Below are some entries. Repeat exactly the lines from the one with "[Follow on Facebook] (129, 2521)" through the one with "Mexico (161, 1886)", and only those.

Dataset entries
:::::
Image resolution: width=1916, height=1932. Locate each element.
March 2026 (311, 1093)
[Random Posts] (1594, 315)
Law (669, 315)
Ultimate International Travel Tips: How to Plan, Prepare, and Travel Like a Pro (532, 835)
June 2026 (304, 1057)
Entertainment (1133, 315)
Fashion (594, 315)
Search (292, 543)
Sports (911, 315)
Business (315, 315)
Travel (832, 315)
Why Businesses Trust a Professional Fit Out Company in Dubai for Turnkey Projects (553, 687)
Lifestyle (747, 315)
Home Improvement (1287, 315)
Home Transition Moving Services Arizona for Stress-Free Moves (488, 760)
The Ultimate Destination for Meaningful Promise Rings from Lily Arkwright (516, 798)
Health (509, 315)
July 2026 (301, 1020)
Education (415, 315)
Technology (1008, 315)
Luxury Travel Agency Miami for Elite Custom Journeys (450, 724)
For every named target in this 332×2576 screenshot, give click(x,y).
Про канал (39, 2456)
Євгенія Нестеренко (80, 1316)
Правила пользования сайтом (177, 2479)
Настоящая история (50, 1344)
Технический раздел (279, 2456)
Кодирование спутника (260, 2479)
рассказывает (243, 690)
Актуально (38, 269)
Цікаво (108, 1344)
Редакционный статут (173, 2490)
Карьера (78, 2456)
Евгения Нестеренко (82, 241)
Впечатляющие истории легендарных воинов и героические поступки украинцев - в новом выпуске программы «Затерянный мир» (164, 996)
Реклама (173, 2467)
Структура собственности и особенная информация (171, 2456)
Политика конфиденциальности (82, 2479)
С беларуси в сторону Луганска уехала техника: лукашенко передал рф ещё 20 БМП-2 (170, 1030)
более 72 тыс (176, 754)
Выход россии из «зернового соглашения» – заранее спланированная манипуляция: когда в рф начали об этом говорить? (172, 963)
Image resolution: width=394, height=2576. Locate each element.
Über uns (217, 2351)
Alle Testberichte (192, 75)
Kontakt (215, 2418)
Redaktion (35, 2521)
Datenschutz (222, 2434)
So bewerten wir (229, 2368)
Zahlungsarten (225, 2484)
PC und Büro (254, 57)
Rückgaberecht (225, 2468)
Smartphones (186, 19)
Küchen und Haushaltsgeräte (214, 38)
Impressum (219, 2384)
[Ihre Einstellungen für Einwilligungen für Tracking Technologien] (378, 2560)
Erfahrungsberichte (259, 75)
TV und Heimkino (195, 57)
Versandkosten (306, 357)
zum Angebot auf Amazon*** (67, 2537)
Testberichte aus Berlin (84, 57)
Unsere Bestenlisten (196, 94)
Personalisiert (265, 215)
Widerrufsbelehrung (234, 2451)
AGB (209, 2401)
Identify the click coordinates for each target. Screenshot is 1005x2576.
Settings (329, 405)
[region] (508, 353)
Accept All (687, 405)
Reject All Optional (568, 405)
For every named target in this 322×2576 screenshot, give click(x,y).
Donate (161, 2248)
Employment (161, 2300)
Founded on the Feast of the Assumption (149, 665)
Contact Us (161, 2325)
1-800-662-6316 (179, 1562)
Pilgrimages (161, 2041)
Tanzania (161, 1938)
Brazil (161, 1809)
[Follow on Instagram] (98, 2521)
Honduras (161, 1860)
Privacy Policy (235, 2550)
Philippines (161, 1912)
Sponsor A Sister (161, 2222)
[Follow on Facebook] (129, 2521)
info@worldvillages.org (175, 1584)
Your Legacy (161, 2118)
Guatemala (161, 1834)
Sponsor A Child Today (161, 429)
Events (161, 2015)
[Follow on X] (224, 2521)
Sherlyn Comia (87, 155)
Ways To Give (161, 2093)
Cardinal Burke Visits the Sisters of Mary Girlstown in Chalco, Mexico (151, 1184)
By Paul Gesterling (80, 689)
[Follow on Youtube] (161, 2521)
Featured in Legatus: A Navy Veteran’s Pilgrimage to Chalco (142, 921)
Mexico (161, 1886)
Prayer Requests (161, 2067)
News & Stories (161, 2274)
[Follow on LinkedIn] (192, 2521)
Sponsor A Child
:::::
* _Solution_
[Follow on Facebook] (129, 2521)
info@worldvillages.org (175, 1584)
Your Legacy (161, 2118)
Guatemala (161, 1834)
Sponsor A Child Today (161, 429)
Events (161, 2015)
[Follow on X] (224, 2521)
Sherlyn Comia (87, 155)
Ways To Give (161, 2093)
Cardinal Burke Visits the Sisters of Mary Girlstown in Chalco, Mexico (151, 1184)
By Paul Gesterling (80, 689)
[Follow on Youtube] (161, 2521)
Featured in Legatus: A Navy Veteran’s Pilgrimage to Chalco (142, 921)
Mexico (161, 1886)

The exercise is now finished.